- Aim
Switch "header" to "heading" in the lines starting with the line containing "Click the magnifier" and going on through the line containing "Action: (676, 241)", keeping everything else the same. Give only those lines.

Entries on target coordinates
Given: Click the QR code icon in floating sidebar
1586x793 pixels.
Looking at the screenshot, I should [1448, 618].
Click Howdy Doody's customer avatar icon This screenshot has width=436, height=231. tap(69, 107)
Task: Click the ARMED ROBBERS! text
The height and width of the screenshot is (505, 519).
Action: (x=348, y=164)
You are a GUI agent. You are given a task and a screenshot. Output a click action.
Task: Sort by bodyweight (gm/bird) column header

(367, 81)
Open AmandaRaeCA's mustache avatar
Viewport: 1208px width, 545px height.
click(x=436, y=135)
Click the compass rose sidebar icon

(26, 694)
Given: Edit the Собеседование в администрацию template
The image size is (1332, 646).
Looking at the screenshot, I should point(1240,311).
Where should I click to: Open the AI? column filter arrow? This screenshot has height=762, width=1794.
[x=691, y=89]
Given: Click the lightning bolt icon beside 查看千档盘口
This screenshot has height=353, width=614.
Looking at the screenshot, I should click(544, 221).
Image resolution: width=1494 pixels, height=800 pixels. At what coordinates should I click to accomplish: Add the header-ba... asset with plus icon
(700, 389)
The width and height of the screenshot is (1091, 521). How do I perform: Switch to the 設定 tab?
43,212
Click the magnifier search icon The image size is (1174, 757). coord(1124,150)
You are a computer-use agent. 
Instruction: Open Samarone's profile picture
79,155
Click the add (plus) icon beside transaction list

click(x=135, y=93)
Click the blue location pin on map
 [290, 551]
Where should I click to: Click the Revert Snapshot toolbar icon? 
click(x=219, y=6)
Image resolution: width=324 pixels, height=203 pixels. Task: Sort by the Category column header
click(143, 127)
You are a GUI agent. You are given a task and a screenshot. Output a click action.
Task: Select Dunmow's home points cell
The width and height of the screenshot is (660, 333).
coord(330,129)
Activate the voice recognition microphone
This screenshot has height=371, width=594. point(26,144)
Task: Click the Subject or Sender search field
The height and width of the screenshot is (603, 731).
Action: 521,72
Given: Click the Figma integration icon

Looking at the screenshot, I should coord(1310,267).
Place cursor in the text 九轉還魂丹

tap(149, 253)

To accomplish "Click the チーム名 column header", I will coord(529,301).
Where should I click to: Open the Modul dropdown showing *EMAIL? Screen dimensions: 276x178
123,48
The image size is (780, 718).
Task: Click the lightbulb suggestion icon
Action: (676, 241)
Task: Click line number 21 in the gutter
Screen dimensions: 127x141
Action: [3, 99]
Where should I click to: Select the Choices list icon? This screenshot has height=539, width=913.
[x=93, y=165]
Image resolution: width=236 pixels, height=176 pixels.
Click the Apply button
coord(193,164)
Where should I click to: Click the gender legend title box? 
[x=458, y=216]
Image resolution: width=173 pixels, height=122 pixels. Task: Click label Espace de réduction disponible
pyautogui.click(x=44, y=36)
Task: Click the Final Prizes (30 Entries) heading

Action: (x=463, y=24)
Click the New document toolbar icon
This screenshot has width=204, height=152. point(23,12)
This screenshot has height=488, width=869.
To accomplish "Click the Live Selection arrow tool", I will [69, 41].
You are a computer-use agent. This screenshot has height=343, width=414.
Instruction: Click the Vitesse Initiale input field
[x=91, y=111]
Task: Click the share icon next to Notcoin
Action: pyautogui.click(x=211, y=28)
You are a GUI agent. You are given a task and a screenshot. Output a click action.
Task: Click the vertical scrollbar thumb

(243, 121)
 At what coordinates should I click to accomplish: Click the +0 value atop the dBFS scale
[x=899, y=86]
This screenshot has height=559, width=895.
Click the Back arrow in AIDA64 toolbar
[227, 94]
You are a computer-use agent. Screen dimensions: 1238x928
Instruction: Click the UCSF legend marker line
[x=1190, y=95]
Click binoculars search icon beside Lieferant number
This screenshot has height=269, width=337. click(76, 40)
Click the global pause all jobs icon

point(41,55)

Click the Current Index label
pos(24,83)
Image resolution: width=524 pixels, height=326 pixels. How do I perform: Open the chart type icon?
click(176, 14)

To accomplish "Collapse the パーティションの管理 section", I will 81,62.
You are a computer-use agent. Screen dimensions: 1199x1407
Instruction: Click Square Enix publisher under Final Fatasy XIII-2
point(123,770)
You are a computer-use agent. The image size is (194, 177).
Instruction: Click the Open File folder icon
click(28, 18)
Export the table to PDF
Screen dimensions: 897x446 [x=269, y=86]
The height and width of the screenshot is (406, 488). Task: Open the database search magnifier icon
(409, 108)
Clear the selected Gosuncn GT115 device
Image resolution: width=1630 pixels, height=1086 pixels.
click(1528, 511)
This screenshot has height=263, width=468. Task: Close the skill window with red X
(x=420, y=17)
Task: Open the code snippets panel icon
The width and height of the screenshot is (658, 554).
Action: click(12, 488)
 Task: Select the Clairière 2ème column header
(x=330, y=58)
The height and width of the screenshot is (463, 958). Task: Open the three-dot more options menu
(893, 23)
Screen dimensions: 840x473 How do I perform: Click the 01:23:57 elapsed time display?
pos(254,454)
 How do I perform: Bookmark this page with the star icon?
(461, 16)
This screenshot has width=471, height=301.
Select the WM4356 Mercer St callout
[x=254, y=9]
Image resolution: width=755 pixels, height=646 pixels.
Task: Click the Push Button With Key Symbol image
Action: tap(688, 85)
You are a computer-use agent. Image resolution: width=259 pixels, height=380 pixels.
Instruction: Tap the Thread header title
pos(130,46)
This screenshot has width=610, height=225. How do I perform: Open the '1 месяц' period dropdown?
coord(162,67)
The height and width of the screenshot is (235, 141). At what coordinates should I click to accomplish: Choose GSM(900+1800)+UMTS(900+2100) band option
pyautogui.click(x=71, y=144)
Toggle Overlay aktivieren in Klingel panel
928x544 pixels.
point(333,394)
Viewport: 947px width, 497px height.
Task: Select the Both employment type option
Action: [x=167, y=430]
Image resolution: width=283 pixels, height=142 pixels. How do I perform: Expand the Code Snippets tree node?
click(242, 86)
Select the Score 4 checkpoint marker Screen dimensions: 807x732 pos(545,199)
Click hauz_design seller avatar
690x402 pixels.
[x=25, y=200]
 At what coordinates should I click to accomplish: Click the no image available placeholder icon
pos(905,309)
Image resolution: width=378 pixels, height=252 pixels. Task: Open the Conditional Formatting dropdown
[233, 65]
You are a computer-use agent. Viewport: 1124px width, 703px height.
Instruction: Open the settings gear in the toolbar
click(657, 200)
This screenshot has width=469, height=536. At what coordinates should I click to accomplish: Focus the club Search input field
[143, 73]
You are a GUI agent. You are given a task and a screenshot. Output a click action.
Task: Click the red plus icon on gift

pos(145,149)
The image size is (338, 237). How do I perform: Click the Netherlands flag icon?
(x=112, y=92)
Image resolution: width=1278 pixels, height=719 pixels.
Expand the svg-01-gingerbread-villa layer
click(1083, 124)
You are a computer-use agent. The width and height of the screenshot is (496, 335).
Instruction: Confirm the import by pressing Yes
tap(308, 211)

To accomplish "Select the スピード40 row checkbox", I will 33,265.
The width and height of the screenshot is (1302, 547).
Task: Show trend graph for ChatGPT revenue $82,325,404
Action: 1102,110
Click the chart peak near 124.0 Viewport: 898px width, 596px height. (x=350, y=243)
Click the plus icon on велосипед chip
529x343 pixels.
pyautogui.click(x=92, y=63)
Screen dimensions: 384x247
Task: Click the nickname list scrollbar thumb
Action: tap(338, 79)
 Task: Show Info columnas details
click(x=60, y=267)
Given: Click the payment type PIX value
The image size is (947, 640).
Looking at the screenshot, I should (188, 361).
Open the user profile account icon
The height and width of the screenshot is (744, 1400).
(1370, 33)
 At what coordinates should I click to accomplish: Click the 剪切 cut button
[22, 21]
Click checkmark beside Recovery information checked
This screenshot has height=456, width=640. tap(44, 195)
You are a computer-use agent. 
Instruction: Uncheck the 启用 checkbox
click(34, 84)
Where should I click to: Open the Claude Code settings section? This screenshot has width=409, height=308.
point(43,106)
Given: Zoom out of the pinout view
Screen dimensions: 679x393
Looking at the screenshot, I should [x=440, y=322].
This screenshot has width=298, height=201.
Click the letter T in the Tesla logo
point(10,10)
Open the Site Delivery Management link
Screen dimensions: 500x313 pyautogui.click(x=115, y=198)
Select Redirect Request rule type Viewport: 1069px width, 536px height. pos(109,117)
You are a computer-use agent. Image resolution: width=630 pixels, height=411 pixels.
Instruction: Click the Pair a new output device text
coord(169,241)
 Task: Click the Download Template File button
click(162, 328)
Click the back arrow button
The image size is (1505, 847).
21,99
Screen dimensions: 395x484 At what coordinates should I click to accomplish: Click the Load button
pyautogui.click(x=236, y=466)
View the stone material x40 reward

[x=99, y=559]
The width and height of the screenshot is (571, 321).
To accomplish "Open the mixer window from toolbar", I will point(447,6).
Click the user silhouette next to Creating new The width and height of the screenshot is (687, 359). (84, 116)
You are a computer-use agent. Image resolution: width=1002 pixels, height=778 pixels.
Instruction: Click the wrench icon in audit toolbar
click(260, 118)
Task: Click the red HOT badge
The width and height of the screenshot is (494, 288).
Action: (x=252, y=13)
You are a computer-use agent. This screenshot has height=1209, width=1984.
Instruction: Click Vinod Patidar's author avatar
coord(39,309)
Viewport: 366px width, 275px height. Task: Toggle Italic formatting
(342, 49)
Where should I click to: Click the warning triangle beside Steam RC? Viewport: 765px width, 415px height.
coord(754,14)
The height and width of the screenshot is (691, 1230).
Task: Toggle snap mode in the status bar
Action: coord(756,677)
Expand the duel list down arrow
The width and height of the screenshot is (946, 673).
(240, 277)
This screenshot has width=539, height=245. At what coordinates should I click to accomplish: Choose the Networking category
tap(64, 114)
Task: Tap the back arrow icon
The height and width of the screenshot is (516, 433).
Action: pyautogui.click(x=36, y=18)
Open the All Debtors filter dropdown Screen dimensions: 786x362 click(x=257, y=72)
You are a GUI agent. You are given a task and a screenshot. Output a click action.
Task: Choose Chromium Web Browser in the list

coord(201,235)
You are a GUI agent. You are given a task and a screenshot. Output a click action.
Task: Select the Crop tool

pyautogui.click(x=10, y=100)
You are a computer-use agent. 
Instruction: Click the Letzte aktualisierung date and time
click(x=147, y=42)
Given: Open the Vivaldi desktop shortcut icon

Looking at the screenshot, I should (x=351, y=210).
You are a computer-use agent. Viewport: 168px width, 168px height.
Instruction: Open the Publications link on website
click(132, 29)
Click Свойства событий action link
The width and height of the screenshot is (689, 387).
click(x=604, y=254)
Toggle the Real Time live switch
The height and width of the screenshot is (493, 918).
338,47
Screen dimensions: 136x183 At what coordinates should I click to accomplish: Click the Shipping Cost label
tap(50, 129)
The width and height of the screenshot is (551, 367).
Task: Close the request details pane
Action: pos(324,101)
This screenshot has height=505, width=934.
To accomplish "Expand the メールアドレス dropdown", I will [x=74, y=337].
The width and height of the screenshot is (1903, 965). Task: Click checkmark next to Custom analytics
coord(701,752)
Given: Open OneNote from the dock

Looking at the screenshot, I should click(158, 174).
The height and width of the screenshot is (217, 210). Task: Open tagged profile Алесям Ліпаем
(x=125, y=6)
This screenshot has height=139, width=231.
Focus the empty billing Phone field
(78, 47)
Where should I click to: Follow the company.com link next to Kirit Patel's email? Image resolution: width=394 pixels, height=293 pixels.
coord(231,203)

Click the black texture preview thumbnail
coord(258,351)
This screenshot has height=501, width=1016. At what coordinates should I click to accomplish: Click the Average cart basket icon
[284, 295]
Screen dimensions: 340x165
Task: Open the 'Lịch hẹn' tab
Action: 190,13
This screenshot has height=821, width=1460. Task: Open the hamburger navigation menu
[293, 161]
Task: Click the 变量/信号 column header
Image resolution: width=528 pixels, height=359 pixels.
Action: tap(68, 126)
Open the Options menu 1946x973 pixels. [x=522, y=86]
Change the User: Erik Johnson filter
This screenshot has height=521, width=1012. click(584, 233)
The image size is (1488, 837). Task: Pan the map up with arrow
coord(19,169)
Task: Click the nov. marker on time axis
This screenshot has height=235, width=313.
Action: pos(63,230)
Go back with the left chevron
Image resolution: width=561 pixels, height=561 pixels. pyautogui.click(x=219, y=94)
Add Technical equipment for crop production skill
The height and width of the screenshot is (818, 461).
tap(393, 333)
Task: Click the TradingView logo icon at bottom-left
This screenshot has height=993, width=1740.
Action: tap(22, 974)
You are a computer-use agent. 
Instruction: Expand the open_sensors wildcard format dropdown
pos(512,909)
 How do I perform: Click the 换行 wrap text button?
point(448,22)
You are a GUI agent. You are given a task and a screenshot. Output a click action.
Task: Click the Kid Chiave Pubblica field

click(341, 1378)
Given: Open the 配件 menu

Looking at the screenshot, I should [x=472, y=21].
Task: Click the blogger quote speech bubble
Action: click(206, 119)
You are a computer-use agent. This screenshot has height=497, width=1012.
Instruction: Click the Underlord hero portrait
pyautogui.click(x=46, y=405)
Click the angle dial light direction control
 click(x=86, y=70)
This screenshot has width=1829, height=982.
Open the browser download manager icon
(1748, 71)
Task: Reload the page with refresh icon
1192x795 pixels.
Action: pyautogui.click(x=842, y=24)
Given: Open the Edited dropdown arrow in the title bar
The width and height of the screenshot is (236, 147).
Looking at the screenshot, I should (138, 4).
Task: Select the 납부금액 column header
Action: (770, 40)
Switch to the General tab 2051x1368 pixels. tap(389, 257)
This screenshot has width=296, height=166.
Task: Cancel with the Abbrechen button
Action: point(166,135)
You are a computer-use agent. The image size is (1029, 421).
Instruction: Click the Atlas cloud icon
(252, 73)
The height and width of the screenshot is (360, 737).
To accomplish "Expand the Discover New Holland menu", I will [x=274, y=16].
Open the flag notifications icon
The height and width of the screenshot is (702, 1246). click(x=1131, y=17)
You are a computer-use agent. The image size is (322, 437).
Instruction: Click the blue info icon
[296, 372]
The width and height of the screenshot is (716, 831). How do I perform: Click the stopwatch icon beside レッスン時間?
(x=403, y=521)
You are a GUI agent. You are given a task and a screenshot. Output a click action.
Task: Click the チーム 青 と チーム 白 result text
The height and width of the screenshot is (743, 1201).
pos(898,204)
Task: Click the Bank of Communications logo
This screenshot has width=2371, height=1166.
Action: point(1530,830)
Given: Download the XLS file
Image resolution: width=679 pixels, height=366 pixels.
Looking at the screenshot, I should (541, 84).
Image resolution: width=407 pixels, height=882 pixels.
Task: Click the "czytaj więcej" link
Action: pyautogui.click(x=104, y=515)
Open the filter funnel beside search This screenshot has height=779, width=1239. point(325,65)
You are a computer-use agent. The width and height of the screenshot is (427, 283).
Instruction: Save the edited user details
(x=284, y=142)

- Response
Click the magnifier search icon The image size is (1174, 757). coord(1124,150)
You are a computer-use agent. 
Instruction: Open Samarone's profile picture
79,155
Click the add (plus) icon beside transaction list

click(x=135, y=93)
Click the blue location pin on map
 [290, 551]
Where should I click to: Click the Revert Snapshot toolbar icon? 
click(x=219, y=6)
Image resolution: width=324 pixels, height=203 pixels. Task: Sort by the Category column heading
click(143, 127)
You are a GUI agent. You are given a task and a screenshot. Output a click action.
Task: Select Dunmow's home points cell
The width and height of the screenshot is (660, 333).
coord(330,129)
Activate the voice recognition microphone
This screenshot has height=371, width=594. point(26,144)
Task: Click the Subject or Sender search field
The height and width of the screenshot is (603, 731).
Action: 521,72
Given: Click the Figma integration icon

Looking at the screenshot, I should coord(1310,267).
Place cursor in the text 九轉還魂丹

tap(149, 253)

To accomplish "Click the チーム名 column heading", I will coord(529,301).
Where should I click to: Open the Modul dropdown showing *EMAIL? Screen dimensions: 276x178
123,48
The image size is (780, 718).
Task: Click the lightbulb suggestion icon
Action: (676, 241)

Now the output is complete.